INFORMATION SUPPLIED:
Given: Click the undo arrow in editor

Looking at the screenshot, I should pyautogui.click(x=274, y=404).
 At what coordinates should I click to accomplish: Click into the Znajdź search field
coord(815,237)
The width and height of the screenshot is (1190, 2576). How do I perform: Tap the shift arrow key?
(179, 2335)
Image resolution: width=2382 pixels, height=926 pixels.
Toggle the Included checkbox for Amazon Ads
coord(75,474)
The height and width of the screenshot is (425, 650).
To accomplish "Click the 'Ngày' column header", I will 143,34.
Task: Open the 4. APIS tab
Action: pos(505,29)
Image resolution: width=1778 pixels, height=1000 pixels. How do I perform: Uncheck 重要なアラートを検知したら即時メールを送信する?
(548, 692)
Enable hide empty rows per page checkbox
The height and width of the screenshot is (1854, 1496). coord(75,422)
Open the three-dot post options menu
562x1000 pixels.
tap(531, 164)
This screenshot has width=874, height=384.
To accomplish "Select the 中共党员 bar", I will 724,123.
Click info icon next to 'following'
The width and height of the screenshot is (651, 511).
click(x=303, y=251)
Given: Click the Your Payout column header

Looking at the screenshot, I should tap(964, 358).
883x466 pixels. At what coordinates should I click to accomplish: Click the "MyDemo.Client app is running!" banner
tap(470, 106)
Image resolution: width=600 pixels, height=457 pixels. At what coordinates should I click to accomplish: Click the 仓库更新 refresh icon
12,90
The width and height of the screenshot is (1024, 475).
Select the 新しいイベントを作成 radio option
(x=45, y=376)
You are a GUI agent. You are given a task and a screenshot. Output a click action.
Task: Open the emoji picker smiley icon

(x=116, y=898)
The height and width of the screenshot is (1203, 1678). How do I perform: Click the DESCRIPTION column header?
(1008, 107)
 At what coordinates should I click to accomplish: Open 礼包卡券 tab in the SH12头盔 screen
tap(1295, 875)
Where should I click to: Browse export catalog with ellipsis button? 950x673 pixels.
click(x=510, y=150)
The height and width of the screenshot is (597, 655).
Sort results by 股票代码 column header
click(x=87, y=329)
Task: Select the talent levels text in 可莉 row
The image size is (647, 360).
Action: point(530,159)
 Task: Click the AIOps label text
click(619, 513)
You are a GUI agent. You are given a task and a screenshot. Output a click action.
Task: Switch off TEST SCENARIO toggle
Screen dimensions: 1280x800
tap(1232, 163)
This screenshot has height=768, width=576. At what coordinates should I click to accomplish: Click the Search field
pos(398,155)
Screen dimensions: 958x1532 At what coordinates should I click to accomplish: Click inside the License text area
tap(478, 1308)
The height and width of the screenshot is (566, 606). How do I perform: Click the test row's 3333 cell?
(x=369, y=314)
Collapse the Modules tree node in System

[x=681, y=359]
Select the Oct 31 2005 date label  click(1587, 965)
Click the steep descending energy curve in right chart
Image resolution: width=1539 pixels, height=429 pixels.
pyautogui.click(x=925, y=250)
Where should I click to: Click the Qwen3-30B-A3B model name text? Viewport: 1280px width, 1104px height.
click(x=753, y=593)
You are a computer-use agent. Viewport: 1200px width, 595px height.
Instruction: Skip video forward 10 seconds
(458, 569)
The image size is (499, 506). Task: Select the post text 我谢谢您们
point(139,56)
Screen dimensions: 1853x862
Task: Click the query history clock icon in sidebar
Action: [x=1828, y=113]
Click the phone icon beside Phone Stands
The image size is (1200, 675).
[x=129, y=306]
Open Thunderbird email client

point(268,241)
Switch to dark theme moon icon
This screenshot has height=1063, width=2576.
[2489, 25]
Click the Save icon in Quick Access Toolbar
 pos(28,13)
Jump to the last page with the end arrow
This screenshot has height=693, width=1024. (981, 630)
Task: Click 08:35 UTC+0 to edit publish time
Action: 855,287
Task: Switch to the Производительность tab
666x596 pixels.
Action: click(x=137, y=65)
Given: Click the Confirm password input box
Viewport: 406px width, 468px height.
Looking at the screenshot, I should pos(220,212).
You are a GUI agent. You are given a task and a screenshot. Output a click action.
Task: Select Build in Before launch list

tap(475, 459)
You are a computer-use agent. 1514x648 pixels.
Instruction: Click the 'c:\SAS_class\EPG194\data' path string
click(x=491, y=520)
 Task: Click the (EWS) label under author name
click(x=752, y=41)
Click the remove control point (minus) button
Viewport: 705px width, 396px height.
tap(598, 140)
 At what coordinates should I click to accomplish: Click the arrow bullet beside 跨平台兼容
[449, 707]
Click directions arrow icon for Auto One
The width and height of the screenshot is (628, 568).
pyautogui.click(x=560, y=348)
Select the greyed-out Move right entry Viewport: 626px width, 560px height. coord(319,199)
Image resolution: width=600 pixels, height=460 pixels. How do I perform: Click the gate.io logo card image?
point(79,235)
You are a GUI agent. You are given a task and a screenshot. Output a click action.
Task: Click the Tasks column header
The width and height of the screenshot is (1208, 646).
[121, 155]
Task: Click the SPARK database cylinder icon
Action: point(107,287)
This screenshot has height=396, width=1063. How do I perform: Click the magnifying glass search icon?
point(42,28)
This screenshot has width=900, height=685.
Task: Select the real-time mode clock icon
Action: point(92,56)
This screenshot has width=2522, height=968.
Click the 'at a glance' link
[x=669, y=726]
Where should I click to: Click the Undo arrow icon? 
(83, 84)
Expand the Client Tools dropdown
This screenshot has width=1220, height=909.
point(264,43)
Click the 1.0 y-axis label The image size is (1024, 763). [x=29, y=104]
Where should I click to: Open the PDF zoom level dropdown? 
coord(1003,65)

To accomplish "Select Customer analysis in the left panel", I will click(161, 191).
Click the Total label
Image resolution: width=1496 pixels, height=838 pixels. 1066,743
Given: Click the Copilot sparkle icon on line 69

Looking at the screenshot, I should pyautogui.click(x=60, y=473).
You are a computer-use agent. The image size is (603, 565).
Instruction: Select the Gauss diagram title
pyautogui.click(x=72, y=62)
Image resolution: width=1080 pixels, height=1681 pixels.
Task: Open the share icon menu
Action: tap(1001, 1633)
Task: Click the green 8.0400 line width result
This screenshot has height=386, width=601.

PROBLEM TO WORK ON: Work out how many lines in the records above contain the word "computer", and reply with that number alone.

ANSWER SPACE: 3